**Activity:**
Each entry shown below is to be reproduced exactly.

**Data provided:**
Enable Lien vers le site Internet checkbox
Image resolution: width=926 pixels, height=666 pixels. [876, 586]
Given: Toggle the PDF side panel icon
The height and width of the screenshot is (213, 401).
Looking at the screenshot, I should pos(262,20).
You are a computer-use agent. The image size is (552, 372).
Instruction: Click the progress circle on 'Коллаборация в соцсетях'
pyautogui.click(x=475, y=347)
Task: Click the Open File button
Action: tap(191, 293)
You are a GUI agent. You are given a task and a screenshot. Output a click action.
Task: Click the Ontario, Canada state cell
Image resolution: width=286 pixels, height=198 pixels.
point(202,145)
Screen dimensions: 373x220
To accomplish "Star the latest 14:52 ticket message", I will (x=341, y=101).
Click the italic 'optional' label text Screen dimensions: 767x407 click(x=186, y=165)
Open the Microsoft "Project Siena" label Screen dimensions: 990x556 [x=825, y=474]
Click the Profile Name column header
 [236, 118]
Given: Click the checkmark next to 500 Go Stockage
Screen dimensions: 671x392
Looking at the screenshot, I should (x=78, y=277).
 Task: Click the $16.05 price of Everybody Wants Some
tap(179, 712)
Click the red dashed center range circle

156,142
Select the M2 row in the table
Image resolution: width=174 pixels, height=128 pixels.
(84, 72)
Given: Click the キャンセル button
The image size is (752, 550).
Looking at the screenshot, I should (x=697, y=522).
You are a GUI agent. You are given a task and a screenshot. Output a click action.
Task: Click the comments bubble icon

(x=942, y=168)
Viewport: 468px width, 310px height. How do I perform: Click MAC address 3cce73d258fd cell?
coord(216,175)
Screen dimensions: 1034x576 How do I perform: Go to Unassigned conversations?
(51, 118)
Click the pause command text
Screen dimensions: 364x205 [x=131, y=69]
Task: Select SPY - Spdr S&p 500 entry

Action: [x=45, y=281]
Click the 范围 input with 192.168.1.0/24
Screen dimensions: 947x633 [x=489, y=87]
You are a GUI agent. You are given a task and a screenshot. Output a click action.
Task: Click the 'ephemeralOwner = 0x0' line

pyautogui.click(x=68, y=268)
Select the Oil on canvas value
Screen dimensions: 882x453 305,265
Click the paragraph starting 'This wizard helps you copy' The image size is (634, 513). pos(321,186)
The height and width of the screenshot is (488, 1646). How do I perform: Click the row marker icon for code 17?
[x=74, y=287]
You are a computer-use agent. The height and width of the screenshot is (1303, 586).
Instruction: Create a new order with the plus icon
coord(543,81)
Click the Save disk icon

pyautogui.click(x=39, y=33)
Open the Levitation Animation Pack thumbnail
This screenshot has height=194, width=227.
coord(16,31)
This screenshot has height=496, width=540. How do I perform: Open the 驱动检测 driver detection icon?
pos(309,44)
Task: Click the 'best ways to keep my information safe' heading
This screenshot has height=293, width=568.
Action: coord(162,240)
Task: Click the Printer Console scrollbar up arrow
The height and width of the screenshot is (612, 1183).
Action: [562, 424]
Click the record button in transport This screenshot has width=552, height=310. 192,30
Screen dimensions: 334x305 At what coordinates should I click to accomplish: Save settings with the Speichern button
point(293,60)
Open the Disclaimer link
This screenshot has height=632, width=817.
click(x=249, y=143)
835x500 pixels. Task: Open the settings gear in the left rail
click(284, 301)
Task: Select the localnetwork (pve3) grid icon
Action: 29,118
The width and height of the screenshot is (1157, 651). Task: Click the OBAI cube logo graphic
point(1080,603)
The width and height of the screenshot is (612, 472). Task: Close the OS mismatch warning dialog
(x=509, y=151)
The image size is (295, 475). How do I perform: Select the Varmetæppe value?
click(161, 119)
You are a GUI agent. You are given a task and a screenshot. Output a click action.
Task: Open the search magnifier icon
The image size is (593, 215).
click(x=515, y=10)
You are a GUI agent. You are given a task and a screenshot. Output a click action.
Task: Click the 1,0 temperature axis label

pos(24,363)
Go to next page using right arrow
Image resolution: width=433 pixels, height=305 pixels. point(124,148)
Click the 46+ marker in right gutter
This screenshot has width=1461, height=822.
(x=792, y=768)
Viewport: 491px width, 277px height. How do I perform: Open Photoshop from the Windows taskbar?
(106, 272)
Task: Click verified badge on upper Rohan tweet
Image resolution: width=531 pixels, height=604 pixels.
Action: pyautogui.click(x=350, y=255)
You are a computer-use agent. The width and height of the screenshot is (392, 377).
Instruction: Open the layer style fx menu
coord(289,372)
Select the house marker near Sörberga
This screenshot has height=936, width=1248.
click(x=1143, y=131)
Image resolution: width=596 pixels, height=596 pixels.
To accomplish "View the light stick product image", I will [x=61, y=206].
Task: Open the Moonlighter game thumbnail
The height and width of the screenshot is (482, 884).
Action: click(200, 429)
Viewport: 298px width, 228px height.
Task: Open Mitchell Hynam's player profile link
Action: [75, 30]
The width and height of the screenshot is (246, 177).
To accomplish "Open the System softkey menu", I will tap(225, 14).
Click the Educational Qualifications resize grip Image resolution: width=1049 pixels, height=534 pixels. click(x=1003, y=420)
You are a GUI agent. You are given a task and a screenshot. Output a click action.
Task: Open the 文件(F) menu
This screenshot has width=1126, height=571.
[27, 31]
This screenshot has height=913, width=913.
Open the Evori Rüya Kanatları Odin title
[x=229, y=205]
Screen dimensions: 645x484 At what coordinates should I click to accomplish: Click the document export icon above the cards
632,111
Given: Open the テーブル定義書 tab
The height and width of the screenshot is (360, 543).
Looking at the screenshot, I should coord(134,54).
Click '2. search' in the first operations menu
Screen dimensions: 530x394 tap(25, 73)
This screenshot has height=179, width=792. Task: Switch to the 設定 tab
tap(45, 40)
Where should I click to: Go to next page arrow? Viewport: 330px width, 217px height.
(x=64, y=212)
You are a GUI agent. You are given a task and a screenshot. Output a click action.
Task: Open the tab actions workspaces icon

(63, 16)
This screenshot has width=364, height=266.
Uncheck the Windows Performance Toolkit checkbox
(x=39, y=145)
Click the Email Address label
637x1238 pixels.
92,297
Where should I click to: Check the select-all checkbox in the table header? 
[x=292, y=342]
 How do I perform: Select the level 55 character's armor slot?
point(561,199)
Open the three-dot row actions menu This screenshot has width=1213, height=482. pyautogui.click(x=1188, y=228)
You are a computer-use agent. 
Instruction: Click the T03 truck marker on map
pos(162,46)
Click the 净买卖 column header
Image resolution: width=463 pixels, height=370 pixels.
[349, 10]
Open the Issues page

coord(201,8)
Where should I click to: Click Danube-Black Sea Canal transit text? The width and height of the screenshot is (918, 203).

**Solved exercise:**
Enable Lien vers le site Internet checkbox
Image resolution: width=926 pixels, height=666 pixels. [876, 586]
Given: Toggle the PDF side panel icon
The height and width of the screenshot is (213, 401).
Looking at the screenshot, I should pos(262,20).
You are a computer-use agent. The image size is (552, 372).
Instruction: Click the progress circle on 'Коллаборация в соцсетях'
pyautogui.click(x=475, y=347)
Task: Click the Open File button
Action: tap(191, 293)
You are a GUI agent. You are given a task and a screenshot. Output a click action.
Task: Click the Ontario, Canada state cell
Image resolution: width=286 pixels, height=198 pixels.
point(202,145)
Screen dimensions: 373x220
To accomplish "Star the latest 14:52 ticket message", I will (x=341, y=101).
Click the italic 'optional' label text Screen dimensions: 767x407 click(x=186, y=165)
Open the Microsoft "Project Siena" label Screen dimensions: 990x556 [x=825, y=474]
Click the Profile Name column header
 [236, 118]
Given: Click the checkmark next to 500 Go Stockage
Screen dimensions: 671x392
Looking at the screenshot, I should (x=78, y=277).
 Task: Click the $16.05 price of Everybody Wants Some
tap(179, 712)
Click the red dashed center range circle

156,142
Select the M2 row in the table
Image resolution: width=174 pixels, height=128 pixels.
(84, 72)
Given: Click the キャンセル button
The image size is (752, 550).
Looking at the screenshot, I should (x=697, y=522).
You are a GUI agent. You are given a task and a screenshot. Output a click action.
Task: Click the comments bubble icon

(x=942, y=168)
Viewport: 468px width, 310px height. How do I perform: Click MAC address 3cce73d258fd cell?
coord(216,175)
Screen dimensions: 1034x576 How do I perform: Go to Unassigned conversations?
(51, 118)
Click the pause command text
Screen dimensions: 364x205 [x=131, y=69]
Task: Select SPY - Spdr S&p 500 entry

Action: [x=45, y=281]
Click the 范围 input with 192.168.1.0/24
Screen dimensions: 947x633 [x=489, y=87]
You are a GUI agent. You are given a task and a screenshot. Output a click action.
Task: Click the 'ephemeralOwner = 0x0' line

pyautogui.click(x=68, y=268)
Select the Oil on canvas value
Screen dimensions: 882x453 305,265
Click the paragraph starting 'This wizard helps you copy' The image size is (634, 513). pos(321,186)
The height and width of the screenshot is (488, 1646). How do I perform: Click the row marker icon for code 17?
[x=74, y=287]
You are a computer-use agent. The height and width of the screenshot is (1303, 586).
Instruction: Create a new order with the plus icon
coord(543,81)
Click the Save disk icon

pyautogui.click(x=39, y=33)
Open the Levitation Animation Pack thumbnail
This screenshot has height=194, width=227.
coord(16,31)
This screenshot has height=496, width=540. How do I perform: Open the 驱动检测 driver detection icon?
pos(309,44)
Task: Click the 'best ways to keep my information safe' heading
This screenshot has height=293, width=568.
Action: coord(162,240)
Task: Click the Printer Console scrollbar up arrow
The height and width of the screenshot is (612, 1183).
Action: [562, 424]
Click the record button in transport This screenshot has width=552, height=310. 192,30
Screen dimensions: 334x305 At what coordinates should I click to accomplish: Save settings with the Speichern button
point(293,60)
Open the Disclaimer link
This screenshot has height=632, width=817.
click(x=249, y=143)
835x500 pixels. Task: Open the settings gear in the left rail
click(284, 301)
Task: Select the localnetwork (pve3) grid icon
Action: 29,118
The width and height of the screenshot is (1157, 651). Task: Click the OBAI cube logo graphic
point(1080,603)
The width and height of the screenshot is (612, 472). Task: Close the OS mismatch warning dialog
(x=509, y=151)
The image size is (295, 475). How do I perform: Select the Varmetæppe value?
click(161, 119)
You are a GUI agent. You are given a task and a screenshot. Output a click action.
Task: Open the search magnifier icon
The image size is (593, 215).
click(x=515, y=10)
You are a GUI agent. You are given a task and a screenshot. Output a click action.
Task: Click the 1,0 temperature axis label

pos(24,363)
Go to next page using right arrow
Image resolution: width=433 pixels, height=305 pixels. point(124,148)
Click the 46+ marker in right gutter
This screenshot has width=1461, height=822.
(x=792, y=768)
Viewport: 491px width, 277px height. How do I perform: Open Photoshop from the Windows taskbar?
(106, 272)
Task: Click verified badge on upper Rohan tweet
Image resolution: width=531 pixels, height=604 pixels.
Action: pyautogui.click(x=350, y=255)
You are a computer-use agent. The width and height of the screenshot is (392, 377).
Instruction: Open the layer style fx menu
coord(289,372)
Select the house marker near Sörberga
This screenshot has height=936, width=1248.
click(x=1143, y=131)
Image resolution: width=596 pixels, height=596 pixels.
To accomplish "View the light stick product image", I will [x=61, y=206].
Task: Open the Moonlighter game thumbnail
The height and width of the screenshot is (482, 884).
Action: click(200, 429)
Viewport: 298px width, 228px height.
Task: Open Mitchell Hynam's player profile link
Action: [75, 30]
The width and height of the screenshot is (246, 177).
To accomplish "Open the System softkey menu", I will tap(225, 14).
Click the Educational Qualifications resize grip Image resolution: width=1049 pixels, height=534 pixels. click(x=1003, y=420)
You are a GUI agent. You are given a task and a screenshot. Output a click action.
Task: Open the 文件(F) menu
This screenshot has width=1126, height=571.
[27, 31]
This screenshot has height=913, width=913.
Open the Evori Rüya Kanatları Odin title
[x=229, y=205]
Screen dimensions: 645x484 At what coordinates should I click to accomplish: Click the document export icon above the cards
632,111
Given: Open the テーブル定義書 tab
The height and width of the screenshot is (360, 543).
Looking at the screenshot, I should coord(134,54).
Click '2. search' in the first operations menu
Screen dimensions: 530x394 tap(25, 73)
This screenshot has height=179, width=792. Task: Switch to the 設定 tab
tap(45, 40)
Where should I click to: Go to next page arrow? Viewport: 330px width, 217px height.
(x=64, y=212)
You are a GUI agent. You are given a task and a screenshot. Output a click action.
Task: Open the tab actions workspaces icon

(63, 16)
This screenshot has width=364, height=266.
Uncheck the Windows Performance Toolkit checkbox
(x=39, y=145)
Click the Email Address label
637x1238 pixels.
92,297
Where should I click to: Check the select-all checkbox in the table header? 
[x=292, y=342]
 How do I perform: Select the level 55 character's armor slot?
point(561,199)
Open the three-dot row actions menu This screenshot has width=1213, height=482. pyautogui.click(x=1188, y=228)
You are a computer-use agent. 
Instruction: Click the T03 truck marker on map
pos(162,46)
Click the 净买卖 column header
Image resolution: width=463 pixels, height=370 pixels.
[349, 10]
Open the Issues page

coord(201,8)
Where should I click to: Click Danube-Black Sea Canal transit text? The width and height of the screenshot is (918, 203).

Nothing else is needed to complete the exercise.